Friday, February 12, 2010
The Making of a Housing Bubble
Bubbles remain hard to define, difficult to measure and, like recessions, can only be accurately assessed after they have burst. Economists have wrestled with bubbles for generations, but have yet to devise an adequate scientific means of analyzing them, comparing them or providing us with an early warning system that would safeguard from their worst effects.
But lately, bubbles – or bubble fears – seem to be everywhere. From Chinese real estate to U.S. Treasury bills to global commodities, analysts point to a flood of easy credit that has helped to inflate values.
Now, soaring prices are triggering bubble fright on the Canadian housing front.
For much of the global downturn and financial crisis – which was triggered by the bursting of the U.S. housing bubble – Canada stood as an island of calm. House prices never reached the stratospheric levels of the subprime era south of the border and their decline was nowhere near as precipitous when the Canadian economy weakened.
Most housing watchers insist Canada is not in a bubble just yet. But they acknowledge there is no precise science that determines exactly when a market shifts from merely heating up to bubbling over.
“If it walks like a duck and quacks like a duck … ” said David Rosenberg, chief economist and strategist with Gluskin Sheff and Associates in Toronto.

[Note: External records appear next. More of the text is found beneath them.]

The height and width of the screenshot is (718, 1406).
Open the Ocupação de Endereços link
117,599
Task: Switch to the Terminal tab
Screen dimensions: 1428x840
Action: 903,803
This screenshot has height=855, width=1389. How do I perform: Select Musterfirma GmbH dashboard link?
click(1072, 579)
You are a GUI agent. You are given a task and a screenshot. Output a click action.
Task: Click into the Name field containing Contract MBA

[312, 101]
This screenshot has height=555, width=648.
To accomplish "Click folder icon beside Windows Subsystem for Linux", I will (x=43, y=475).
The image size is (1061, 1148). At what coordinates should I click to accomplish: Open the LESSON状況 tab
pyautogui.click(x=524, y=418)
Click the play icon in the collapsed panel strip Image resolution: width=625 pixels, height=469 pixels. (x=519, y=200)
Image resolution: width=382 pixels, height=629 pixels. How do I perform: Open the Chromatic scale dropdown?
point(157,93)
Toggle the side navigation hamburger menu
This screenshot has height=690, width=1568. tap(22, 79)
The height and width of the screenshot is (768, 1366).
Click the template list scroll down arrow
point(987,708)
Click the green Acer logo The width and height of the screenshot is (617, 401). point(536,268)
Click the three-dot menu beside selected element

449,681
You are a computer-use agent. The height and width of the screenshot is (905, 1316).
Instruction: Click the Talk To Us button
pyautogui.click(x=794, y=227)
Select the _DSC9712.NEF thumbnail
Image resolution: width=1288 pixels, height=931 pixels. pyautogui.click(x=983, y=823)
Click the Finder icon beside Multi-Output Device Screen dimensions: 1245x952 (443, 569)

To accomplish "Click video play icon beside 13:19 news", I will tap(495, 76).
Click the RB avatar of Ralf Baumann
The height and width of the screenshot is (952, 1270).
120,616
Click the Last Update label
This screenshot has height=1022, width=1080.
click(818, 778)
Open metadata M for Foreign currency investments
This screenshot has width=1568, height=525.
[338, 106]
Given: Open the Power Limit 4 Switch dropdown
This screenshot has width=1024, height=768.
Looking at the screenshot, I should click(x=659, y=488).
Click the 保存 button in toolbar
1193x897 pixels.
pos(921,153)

Mr. Rosenberg pronounced Canadian housing in a bubble late last year, fuelled by the usual culprits: tight supply, extreme valuation, and dramatic credit expansion.
Mix in easy mortgage conditions luring more people to jump into home ownership – the current national rate of 68.4 per cent stands at an almost 40-year high and a full percentage point above the U.S. level – and you have the recipe for a classic bubble.
“Housing values are anywhere between 15 and 35 per cent above the levels that I would label as being consistent with fundamentals.”
When it comes to housing bubbles, Mr. Rosenberg's opinions carry some weight. He began his career as a housing economist.